→ **The task**
To complete the exercise, write out all the data exactly.

(Stored records)
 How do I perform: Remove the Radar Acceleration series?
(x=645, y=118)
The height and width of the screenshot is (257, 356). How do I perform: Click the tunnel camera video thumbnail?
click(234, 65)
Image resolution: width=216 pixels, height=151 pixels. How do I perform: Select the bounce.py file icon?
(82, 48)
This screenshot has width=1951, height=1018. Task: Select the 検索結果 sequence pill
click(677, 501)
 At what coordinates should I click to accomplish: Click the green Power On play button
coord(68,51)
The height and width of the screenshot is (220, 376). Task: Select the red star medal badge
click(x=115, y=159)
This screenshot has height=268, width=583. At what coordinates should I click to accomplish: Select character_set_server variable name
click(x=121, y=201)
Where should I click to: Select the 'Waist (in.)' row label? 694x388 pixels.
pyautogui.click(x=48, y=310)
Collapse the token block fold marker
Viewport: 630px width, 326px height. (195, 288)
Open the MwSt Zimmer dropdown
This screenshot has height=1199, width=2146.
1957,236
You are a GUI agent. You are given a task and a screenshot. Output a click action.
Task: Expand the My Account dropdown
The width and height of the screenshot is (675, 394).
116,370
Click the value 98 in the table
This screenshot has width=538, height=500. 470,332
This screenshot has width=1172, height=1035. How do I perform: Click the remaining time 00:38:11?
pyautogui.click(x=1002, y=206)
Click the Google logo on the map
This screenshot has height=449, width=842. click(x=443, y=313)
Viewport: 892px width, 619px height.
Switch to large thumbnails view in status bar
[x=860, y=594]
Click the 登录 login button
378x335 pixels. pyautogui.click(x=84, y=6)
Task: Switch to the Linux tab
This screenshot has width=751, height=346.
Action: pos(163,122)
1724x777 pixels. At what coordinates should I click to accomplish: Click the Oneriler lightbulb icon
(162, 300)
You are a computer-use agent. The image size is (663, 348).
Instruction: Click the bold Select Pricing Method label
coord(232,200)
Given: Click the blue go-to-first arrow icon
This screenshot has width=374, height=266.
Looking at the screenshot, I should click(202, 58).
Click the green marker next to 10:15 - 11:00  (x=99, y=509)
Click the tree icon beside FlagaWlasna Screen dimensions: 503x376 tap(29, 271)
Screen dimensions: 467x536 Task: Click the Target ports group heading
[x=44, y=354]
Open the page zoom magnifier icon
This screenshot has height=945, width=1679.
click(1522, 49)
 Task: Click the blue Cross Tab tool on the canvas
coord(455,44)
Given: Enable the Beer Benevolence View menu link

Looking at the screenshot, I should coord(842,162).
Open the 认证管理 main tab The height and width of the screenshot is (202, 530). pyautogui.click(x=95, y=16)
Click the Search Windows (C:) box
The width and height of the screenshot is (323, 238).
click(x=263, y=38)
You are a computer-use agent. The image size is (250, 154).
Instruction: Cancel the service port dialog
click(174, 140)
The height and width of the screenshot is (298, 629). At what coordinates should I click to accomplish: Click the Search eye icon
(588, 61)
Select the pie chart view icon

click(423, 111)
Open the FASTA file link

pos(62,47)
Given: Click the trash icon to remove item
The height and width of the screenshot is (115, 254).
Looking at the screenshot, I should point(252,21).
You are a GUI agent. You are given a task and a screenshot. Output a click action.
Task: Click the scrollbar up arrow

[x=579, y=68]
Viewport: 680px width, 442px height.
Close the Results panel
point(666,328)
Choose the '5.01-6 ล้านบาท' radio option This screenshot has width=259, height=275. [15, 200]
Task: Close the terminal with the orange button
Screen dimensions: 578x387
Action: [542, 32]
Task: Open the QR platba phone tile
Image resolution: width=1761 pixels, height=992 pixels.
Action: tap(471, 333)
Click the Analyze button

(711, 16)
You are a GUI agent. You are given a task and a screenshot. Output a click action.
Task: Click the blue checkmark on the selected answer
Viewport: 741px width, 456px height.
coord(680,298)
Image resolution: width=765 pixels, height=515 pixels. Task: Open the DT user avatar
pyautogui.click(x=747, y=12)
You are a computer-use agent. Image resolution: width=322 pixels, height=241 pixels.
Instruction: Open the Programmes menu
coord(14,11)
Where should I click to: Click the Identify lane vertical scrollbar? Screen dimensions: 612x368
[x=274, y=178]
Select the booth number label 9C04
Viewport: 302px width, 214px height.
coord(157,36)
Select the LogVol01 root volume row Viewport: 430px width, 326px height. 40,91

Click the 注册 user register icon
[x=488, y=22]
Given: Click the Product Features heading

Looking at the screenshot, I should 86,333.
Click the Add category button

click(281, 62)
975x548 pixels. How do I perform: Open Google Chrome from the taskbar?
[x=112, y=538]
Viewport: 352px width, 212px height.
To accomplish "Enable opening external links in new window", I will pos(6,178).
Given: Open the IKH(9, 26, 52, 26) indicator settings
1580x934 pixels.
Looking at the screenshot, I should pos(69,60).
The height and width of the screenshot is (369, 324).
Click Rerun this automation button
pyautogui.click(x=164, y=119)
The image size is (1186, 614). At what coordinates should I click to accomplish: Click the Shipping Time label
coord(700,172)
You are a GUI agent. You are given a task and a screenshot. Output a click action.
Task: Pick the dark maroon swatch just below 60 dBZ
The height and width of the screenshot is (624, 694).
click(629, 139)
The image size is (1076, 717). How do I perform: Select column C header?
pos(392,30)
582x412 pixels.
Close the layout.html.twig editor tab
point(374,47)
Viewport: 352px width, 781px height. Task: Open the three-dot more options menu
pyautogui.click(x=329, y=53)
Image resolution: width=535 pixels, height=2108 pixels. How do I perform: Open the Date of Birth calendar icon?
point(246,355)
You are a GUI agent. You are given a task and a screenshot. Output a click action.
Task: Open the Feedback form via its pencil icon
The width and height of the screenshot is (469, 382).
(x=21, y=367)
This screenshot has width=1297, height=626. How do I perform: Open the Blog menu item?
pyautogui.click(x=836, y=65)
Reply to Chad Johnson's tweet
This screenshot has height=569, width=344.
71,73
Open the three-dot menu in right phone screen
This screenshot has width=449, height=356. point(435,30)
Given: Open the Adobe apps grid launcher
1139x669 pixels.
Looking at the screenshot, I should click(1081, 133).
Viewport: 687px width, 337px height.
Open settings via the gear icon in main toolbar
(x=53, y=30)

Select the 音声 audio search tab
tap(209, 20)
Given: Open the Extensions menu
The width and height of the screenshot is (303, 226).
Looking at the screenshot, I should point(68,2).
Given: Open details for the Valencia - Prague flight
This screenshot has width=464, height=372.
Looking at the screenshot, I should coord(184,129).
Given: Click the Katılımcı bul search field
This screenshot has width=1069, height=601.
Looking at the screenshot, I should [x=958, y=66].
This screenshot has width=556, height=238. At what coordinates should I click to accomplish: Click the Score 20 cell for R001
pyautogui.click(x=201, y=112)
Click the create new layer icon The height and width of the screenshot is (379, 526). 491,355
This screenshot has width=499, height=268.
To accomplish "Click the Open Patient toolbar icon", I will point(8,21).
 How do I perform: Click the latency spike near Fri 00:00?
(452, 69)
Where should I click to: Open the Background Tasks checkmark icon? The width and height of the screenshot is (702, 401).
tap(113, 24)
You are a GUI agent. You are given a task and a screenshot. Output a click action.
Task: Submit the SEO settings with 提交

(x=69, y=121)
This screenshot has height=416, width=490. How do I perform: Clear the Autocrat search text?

→ **Exercise response**
 How do I perform: Remove the Radar Acceleration series?
(x=645, y=118)
The height and width of the screenshot is (257, 356). How do I perform: Click the tunnel camera video thumbnail?
click(234, 65)
Image resolution: width=216 pixels, height=151 pixels. How do I perform: Select the bounce.py file icon?
(82, 48)
This screenshot has width=1951, height=1018. Task: Select the 検索結果 sequence pill
click(677, 501)
 At what coordinates should I click to accomplish: Click the green Power On play button
coord(68,51)
The height and width of the screenshot is (220, 376). Task: Select the red star medal badge
click(x=115, y=159)
This screenshot has height=268, width=583. At what coordinates should I click to accomplish: Select character_set_server variable name
click(x=121, y=201)
Where should I click to: Select the 'Waist (in.)' row label? 694x388 pixels.
pyautogui.click(x=48, y=310)
Collapse the token block fold marker
Viewport: 630px width, 326px height. (195, 288)
Open the MwSt Zimmer dropdown
This screenshot has height=1199, width=2146.
1957,236
You are a GUI agent. You are given a task and a screenshot. Output a click action.
Task: Expand the My Account dropdown
The width and height of the screenshot is (675, 394).
116,370
Click the value 98 in the table
This screenshot has width=538, height=500. 470,332
This screenshot has width=1172, height=1035. How do I perform: Click the remaining time 00:38:11?
pyautogui.click(x=1002, y=206)
Click the Google logo on the map
This screenshot has height=449, width=842. click(x=443, y=313)
Viewport: 892px width, 619px height.
Switch to large thumbnails view in status bar
[x=860, y=594]
Click the 登录 login button
378x335 pixels. pyautogui.click(x=84, y=6)
Task: Switch to the Linux tab
This screenshot has width=751, height=346.
Action: pos(163,122)
1724x777 pixels. At what coordinates should I click to accomplish: Click the Oneriler lightbulb icon
(162, 300)
You are a computer-use agent. The image size is (663, 348).
Instruction: Click the bold Select Pricing Method label
coord(232,200)
Given: Click the blue go-to-first arrow icon
This screenshot has width=374, height=266.
Looking at the screenshot, I should click(202, 58).
Click the green marker next to 10:15 - 11:00  (x=99, y=509)
Click the tree icon beside FlagaWlasna Screen dimensions: 503x376 tap(29, 271)
Screen dimensions: 467x536 Task: Click the Target ports group heading
[x=44, y=354]
Open the page zoom magnifier icon
This screenshot has height=945, width=1679.
click(1522, 49)
 Task: Click the blue Cross Tab tool on the canvas
coord(455,44)
Given: Enable the Beer Benevolence View menu link

Looking at the screenshot, I should coord(842,162).
Open the 认证管理 main tab The height and width of the screenshot is (202, 530). pyautogui.click(x=95, y=16)
Click the Search Windows (C:) box
The width and height of the screenshot is (323, 238).
click(x=263, y=38)
You are a computer-use agent. The image size is (250, 154).
Instruction: Cancel the service port dialog
click(174, 140)
The height and width of the screenshot is (298, 629). At what coordinates should I click to accomplish: Click the Search eye icon
(588, 61)
Select the pie chart view icon

click(423, 111)
Open the FASTA file link

pos(62,47)
Given: Click the trash icon to remove item
The height and width of the screenshot is (115, 254).
Looking at the screenshot, I should point(252,21).
You are a GUI agent. You are given a task and a screenshot. Output a click action.
Task: Click the scrollbar up arrow

[x=579, y=68]
Viewport: 680px width, 442px height.
Close the Results panel
point(666,328)
Choose the '5.01-6 ล้านบาท' radio option This screenshot has width=259, height=275. [15, 200]
Task: Close the terminal with the orange button
Screen dimensions: 578x387
Action: [542, 32]
Task: Open the QR platba phone tile
Image resolution: width=1761 pixels, height=992 pixels.
Action: tap(471, 333)
Click the Analyze button

(711, 16)
You are a GUI agent. You are given a task and a screenshot. Output a click action.
Task: Click the blue checkmark on the selected answer
Viewport: 741px width, 456px height.
coord(680,298)
Image resolution: width=765 pixels, height=515 pixels. Task: Open the DT user avatar
pyautogui.click(x=747, y=12)
You are a computer-use agent. Image resolution: width=322 pixels, height=241 pixels.
Instruction: Open the Programmes menu
coord(14,11)
Where should I click to: Click the Identify lane vertical scrollbar? Screen dimensions: 612x368
[x=274, y=178]
Select the booth number label 9C04
Viewport: 302px width, 214px height.
coord(157,36)
Select the LogVol01 root volume row Viewport: 430px width, 326px height. 40,91

Click the 注册 user register icon
[x=488, y=22]
Given: Click the Product Features heading

Looking at the screenshot, I should 86,333.
Click the Add category button

click(281, 62)
975x548 pixels. How do I perform: Open Google Chrome from the taskbar?
[x=112, y=538]
Viewport: 352px width, 212px height.
To accomplish "Enable opening external links in new window", I will pos(6,178).
Given: Open the IKH(9, 26, 52, 26) indicator settings
1580x934 pixels.
Looking at the screenshot, I should pos(69,60).
The height and width of the screenshot is (369, 324).
Click Rerun this automation button
pyautogui.click(x=164, y=119)
The image size is (1186, 614). At what coordinates should I click to accomplish: Click the Shipping Time label
coord(700,172)
You are a GUI agent. You are given a task and a screenshot. Output a click action.
Task: Pick the dark maroon swatch just below 60 dBZ
The height and width of the screenshot is (624, 694).
click(629, 139)
The image size is (1076, 717). How do I perform: Select column C header?
pos(392,30)
582x412 pixels.
Close the layout.html.twig editor tab
point(374,47)
Viewport: 352px width, 781px height. Task: Open the three-dot more options menu
pyautogui.click(x=329, y=53)
Image resolution: width=535 pixels, height=2108 pixels. How do I perform: Open the Date of Birth calendar icon?
point(246,355)
You are a GUI agent. You are given a task and a screenshot. Output a click action.
Task: Open the Feedback form via its pencil icon
The width and height of the screenshot is (469, 382).
(x=21, y=367)
This screenshot has width=1297, height=626. How do I perform: Open the Blog menu item?
pyautogui.click(x=836, y=65)
Reply to Chad Johnson's tweet
This screenshot has height=569, width=344.
71,73
Open the three-dot menu in right phone screen
This screenshot has width=449, height=356. point(435,30)
Given: Open the Adobe apps grid launcher
1139x669 pixels.
Looking at the screenshot, I should click(1081, 133).
Viewport: 687px width, 337px height.
Open settings via the gear icon in main toolbar
(x=53, y=30)

Select the 音声 audio search tab
tap(209, 20)
Given: Open the Extensions menu
The width and height of the screenshot is (303, 226).
Looking at the screenshot, I should point(68,2).
Given: Open details for the Valencia - Prague flight
This screenshot has width=464, height=372.
Looking at the screenshot, I should coord(184,129).
Given: Click the Katılımcı bul search field
This screenshot has width=1069, height=601.
Looking at the screenshot, I should [x=958, y=66].
This screenshot has width=556, height=238. At what coordinates should I click to accomplish: Click the Score 20 cell for R001
pyautogui.click(x=201, y=112)
Click the create new layer icon The height and width of the screenshot is (379, 526). 491,355
This screenshot has width=499, height=268.
To accomplish "Click the Open Patient toolbar icon", I will point(8,21).
 How do I perform: Click the latency spike near Fri 00:00?
(452, 69)
Where should I click to: Open the Background Tasks checkmark icon? The width and height of the screenshot is (702, 401).
tap(113, 24)
You are a GUI agent. You are given a task and a screenshot. Output a click action.
Task: Submit the SEO settings with 提交

(x=69, y=121)
This screenshot has height=416, width=490. How do I perform: Clear the Autocrat search text?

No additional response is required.